=== To-do list ===
1. In the battery figure descriptions, what does FIG. 4 show?
2. Carry on the battery figure descriptions, starting after the entry for FIG. 12.

BRIEF DESCRIPTION OF THE FIGURES

FIG. 1 is a schematic sectional view of a battery according to an embodiment of the present disclosure.

FIG. 2 is a plan view of an insulator according to an embodiment of the present disclosure.

FIG. 3 is a sectional view of a top side of the battery according to an embodiment of the present disclosure.

FIG. 4 is a graph of the pass rates of an impact test and an overload test according to an embodiment of the present disclosure.

FIGS. 5A to 5C are plan views of an insulator, a non-woven fabric without a center hole, and an integrated body thereof according to an embodiment of the present disclosure.

FIG. 6A is a plan view of a non-woven fabric with a center hole, and FIG. 6B is a plan view of an integrated body in which an insulator and the non-woven fabric in FIG. 6A are bonded together according to an embodiment of the present disclosure.

FIG. 7 is a graph of an OCV failure rate.

FIGS. 8A and 8B are plan views illustrating modification examples of an insulator according to an embodiment of the present disclosure.

FIG. 9 is a connection diagram used for explaining a battery pack as an application example according to an embodiment of the present disclosure.

FIG. 10 is a connection diagram used for explaining an electric tool as an application example according to an embodiment of the present disclosure.

FIG. 11 is a connection diagram used for explaining an unmanned aerial vehicle as an application example according to an embodiment of the present disclosure.

FIG. 12 is a connection diagram used for explaining an electric vehicle as an application example according to an embodiment of the present disclosure.

=== Provided data ===
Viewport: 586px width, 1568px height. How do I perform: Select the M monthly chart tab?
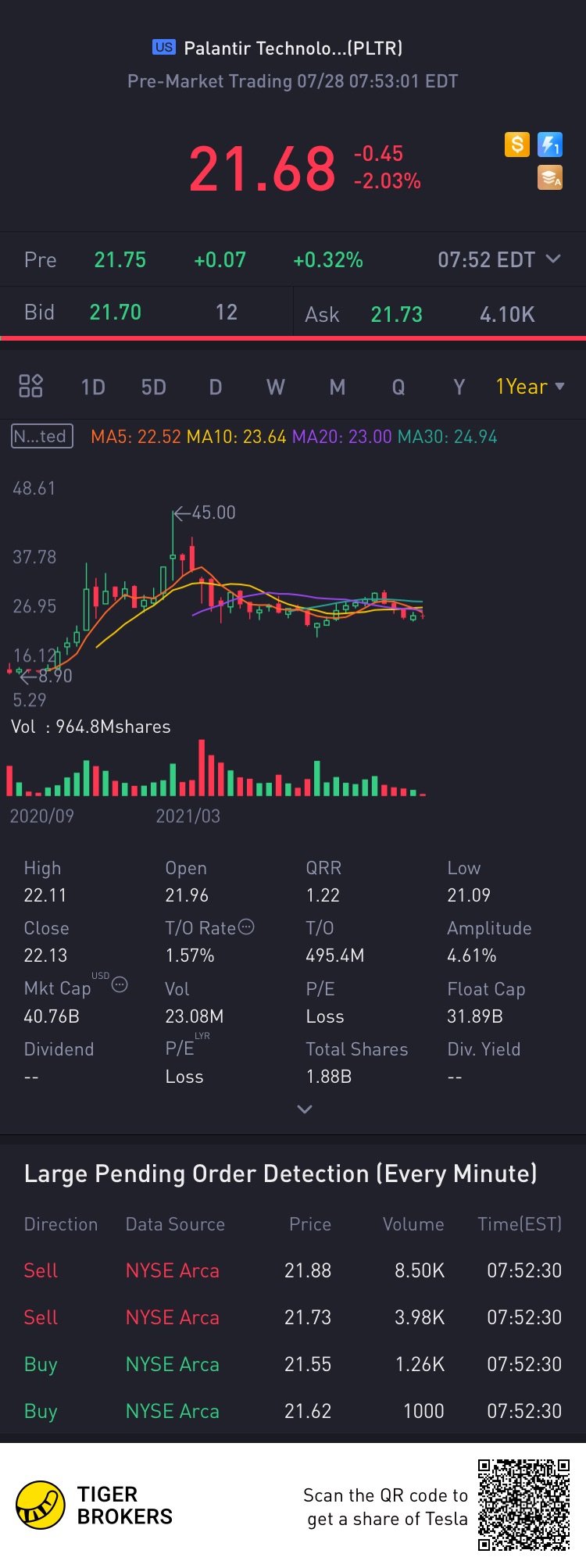tap(338, 388)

=== Per-task outputs ===
1. A graph of the pass rates of an impact test and an overload test.

2.
DETAILED DESCRIPTION

As described herein, the present disclosure will be described based on examples with reference to the drawings, but the present disclosure is not to be considered limited to the examples, and various numerical values and materials in the examples are considered by way of example.

In an embodiment of the present disclosure, a cylindrical lithium-ion battery will be described as an example of a secondary battery. Of course, a battery other than the lithium-ion battery or a battery having a shape other than a cylindrical shape may be used.

First, an overall configuration of the lithium-ion battery will be described. FIG. 1 is a schematic sectional view of a lithium-ion battery 1. As illustrated in FIG. 1, the lithium-ion battery 1 is a cylindrical lithium-ion battery 1 in which an electrode winding body 20 is housed inside a battery can 11 (outer can).

Specifically, the lithium-ion battery 1 includes a pair of insulators 12, 13 and the electrode winding body 20 inside the cylindrical battery can 11. The lithium-ion battery 1 may further include, for example, any one or more of a thermal resistance (PTC) element, a reinforcing member, and the like inside the battery can 11.

The battery can 11 is a member that mainly houses the electrode winding body 20. The battery can 11 is a cylindrical container whose one end is opened and the other end is closed. That is, the battery can 11 has one end that is opened (open end 11N). The battery can 11 contains any one or more of metal materials such as iron, aluminum, and an alloy thereof. However, any one or more of metal materials, such as nickel, may be plated on a surface of the battery can 11.

The insulators 12, 13 are sheet-shaped members each having a surface substantially perpendicular to a winding axis direction (vertical direction in FIG. 1) of the electrode winding body 20. The insulators 12, 13 are disposed adjacent to the ends of the electrode winding body 20 so as to sandwich together the electrode winding body 20. As the materials of the insulators 12, 13, polyethylene terephthalate (PET), polypropylene (PP), bakelite, or the like is used. The bakelite includes paper bakelite and cloth bakelite that are produced by coating a phenol resin on paper or cloth and then heating it.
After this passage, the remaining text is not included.